ブラックのコーヒーをグビグビと流し込む。


「どんなヤツだよ?」


「ホラ、ニックスの外野でヒョロっとした外人いるだろ?」


「ヒョロっと…って、あの黒人か?」


「エッ、どんなヤツだ?」


勿論 榊は知らなかった。


「ルイスだろ?」


「そうそう、あのルイス」


中田の言うルイスとは ジャーメイン・ルイス外野手。


来日3年目となる 強肩が売りの助っ人外国人選手。


今年は新外国人マーク・ジェイソンにポジションを奪われ ファームで黙々と練習に励む。

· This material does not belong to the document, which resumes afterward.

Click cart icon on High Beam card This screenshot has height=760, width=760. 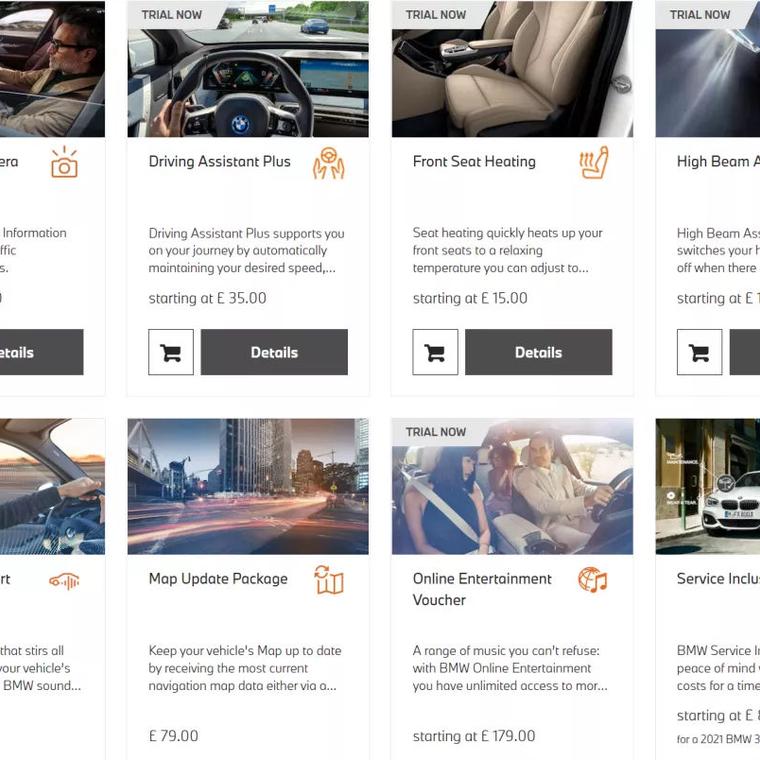click(x=699, y=352)
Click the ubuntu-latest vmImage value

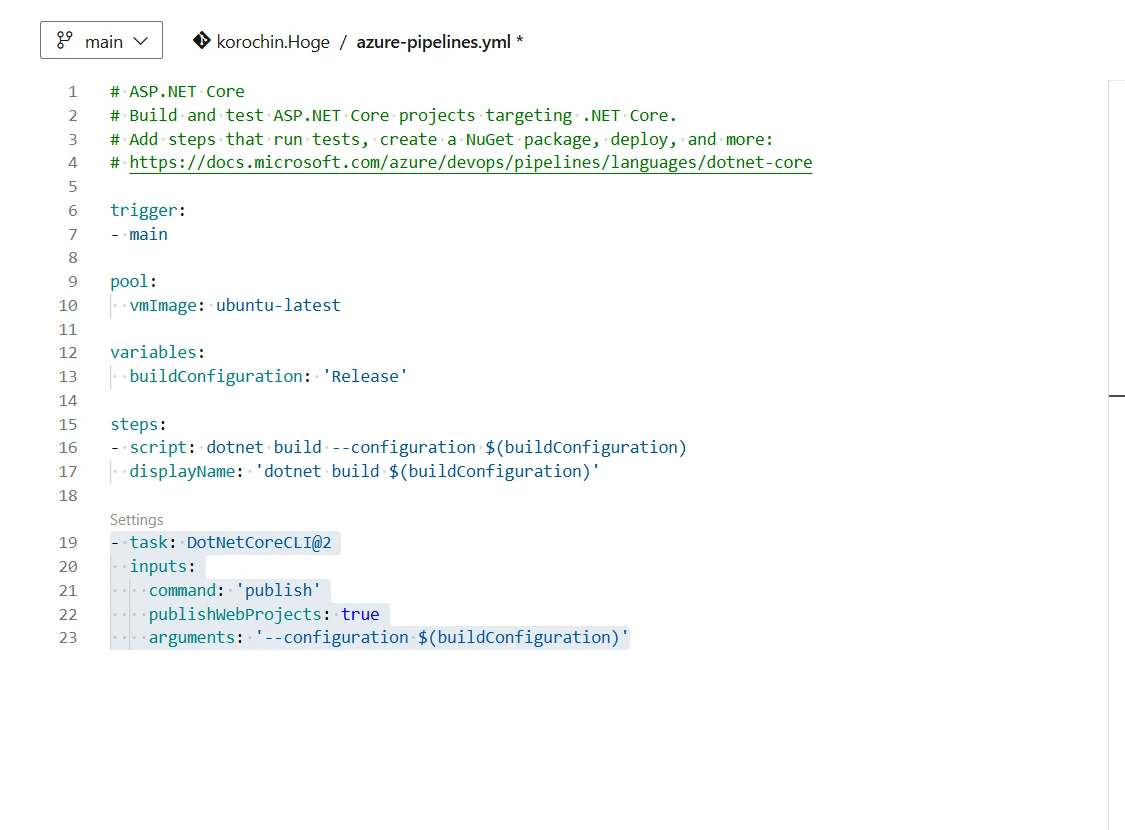278,306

物静かな人物で ベンチでは聖書を読むというクリスチャンでもある。


「ルイスって、そんなにいい成績じゃないだろ」


昨年は96試合に出場 打率.271 本塁打18 打点68という成績。


「出塁率はリーグで2位だぜ」


中田はスマホでルイスのWikipediaにある詳細情報を見せた。


そこにはルイスの成績がこと細かく記載されていた。


「出塁率が.407でOPSが.857…しかも、3塁打はリーグトップじゃねぇか!」


11本の3塁打はアポロリーグトップ。

おまけに四球は107個とリーグ4位。

96試合で107個の四球はかなり優秀だ。


「勿体ねぇな、こんな選手を埋もれたままにするのは」


「でも、おいそれとトレードに応じるかな」


「難しいところだが、そこを何とかするのが我々の仕事なんじゃないのか」



過去には鬼束をかなり強引な方法で獲得した事もあって ニックスサイドは警戒を強めている可能性が高い。


「ニックスのGMって誰がやってんだ?」



「ニックスは監督の山田が兼任でGMやってんだよ」


どうやら山田兼任監督と接触するみたいだ。